To illustrate, Andamans' moist deciduous forest, Cachar tropical evergreen forest, moist bamboo brakes, among others, score more than a 90, while Siwalik chir pine forest, Assam sub-tropical pine forest, Rann saline thorn forest and the likes score less than 20. Scoring for forest cover has been suggested to include gross forest cover and weighted forest cover average with respect to the total forest area, multiplied by 100. Forests with area less than 50 sq km across the country will be scored at 100.
Biodiversity gets prime importance
The committee has recognised that biodiversity conservation is the backbone of inviolate area protection and suggested the use of biodiversity characterization carried out by the Indian Institute of Remote Sensing (IIRS) for the country. This IIRS characterisation considers factors like uniqueness, species richness, biodiversity value, terrain complexity and disturbance. Scoring criteria have also been developed for wildlife value of a site. For instance, exclusive breeding sites and habitats of rare/endangered species will get a score of 95 even if they are not wildlife sanctuaries or national parks. On the other hand, areas with occasional presence of wildlife are to be scored 25 similarly; wildlife sanctuaries and national parks will get a score of 100.
Landscape is to be scored based on satellite imagery and maps. For example, an area located at or near the centre of a non-fragmented landscape having more than 1,000 sq km of area will be awarded a score of 100. The committee has taken into consideration the importance of forests in maintaining hydrological cycle.
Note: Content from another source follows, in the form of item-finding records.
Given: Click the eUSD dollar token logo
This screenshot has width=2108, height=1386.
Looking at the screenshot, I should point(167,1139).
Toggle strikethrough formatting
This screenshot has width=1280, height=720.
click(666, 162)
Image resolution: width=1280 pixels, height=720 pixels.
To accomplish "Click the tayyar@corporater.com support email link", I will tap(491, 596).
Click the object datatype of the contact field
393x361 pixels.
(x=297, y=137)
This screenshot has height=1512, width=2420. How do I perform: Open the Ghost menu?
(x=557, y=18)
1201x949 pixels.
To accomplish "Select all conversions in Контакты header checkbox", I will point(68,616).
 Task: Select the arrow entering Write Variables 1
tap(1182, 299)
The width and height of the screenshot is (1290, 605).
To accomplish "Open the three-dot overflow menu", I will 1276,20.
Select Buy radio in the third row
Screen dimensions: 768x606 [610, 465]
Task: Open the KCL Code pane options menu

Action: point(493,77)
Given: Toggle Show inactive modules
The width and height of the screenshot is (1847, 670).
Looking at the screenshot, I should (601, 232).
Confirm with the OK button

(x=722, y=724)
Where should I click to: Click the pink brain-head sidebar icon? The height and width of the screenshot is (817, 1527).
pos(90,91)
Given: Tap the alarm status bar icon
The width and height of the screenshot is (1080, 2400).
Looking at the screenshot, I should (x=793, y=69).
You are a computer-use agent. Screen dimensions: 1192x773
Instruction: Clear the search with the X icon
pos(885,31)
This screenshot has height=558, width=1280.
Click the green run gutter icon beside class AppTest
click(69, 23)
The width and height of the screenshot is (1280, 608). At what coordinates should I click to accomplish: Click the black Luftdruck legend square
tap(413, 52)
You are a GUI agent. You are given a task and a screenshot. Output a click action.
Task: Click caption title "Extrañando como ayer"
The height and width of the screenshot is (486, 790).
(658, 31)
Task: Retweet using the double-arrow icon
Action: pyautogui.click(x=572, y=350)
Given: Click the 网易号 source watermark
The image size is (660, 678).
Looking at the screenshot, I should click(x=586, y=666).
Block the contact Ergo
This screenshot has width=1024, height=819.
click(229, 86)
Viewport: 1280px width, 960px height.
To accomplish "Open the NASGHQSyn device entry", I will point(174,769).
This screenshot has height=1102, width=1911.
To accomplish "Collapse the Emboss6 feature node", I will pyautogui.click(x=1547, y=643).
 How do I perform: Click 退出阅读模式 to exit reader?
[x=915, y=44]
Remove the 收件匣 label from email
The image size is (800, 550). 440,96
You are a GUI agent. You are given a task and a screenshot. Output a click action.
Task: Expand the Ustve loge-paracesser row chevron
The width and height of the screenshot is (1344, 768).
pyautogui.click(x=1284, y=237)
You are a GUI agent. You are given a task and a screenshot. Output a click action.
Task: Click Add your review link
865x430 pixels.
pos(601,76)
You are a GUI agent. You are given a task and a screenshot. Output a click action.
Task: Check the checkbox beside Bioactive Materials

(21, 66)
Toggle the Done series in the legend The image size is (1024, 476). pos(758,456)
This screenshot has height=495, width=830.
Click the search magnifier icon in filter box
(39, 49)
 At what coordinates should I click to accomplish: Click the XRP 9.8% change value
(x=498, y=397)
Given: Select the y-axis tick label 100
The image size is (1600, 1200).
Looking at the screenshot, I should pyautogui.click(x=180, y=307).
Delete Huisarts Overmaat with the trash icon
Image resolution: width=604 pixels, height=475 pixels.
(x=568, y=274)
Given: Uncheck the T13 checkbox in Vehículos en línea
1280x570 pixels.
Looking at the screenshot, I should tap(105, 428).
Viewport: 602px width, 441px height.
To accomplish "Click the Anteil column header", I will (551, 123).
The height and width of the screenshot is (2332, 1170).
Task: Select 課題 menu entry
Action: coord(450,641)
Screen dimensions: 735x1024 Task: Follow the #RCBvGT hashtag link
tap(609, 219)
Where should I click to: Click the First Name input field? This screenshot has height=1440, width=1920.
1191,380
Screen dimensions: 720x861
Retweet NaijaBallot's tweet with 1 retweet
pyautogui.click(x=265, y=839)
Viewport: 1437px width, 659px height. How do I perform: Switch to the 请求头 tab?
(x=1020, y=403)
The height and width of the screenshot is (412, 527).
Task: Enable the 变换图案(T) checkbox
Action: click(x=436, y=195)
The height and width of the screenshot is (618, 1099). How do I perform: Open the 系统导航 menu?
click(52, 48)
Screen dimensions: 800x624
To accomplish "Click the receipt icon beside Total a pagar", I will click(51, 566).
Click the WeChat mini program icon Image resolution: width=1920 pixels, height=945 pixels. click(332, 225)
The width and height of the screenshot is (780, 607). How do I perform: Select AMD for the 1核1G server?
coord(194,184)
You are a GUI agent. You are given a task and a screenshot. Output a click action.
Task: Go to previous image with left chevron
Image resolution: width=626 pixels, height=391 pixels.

Any area located in the catchment of water supply schemes is to be scored 75 while area not being in any catchment of a perennial or major seasonal river/stream is to be scored 40. Forests located in direct catchment or 250 m from wetland boundary (area > 10 ha) will be scored a 100.
For the exercise, the committee has suggested dividing the country into 1km x 1km grids and that each cell then be scored on these parameters. These scores are then to be averaged out for each grid. Based on a "threshold" average score, each grid can then be assigned the attribute of "inviolate" as necessary. Grids with a score of more than 70 on 100 are to be labelled as inviolate. For a mining block, if most of the grids falling under it are inviolate then the block is to be considered inviolate as well.
New panel proposed for identifying inviolate forests
It is now proposed that another committee be formed under the chairmanship of director general of the forest survey of India to identify areas as per these parameters and rules and submit the same to MoEF. The ministry will then put out this list in the public domain for comments from different stakeholders including the state governments. The MoEF will then finalise the list and notify these under the Environment (Protection) Act of 1986.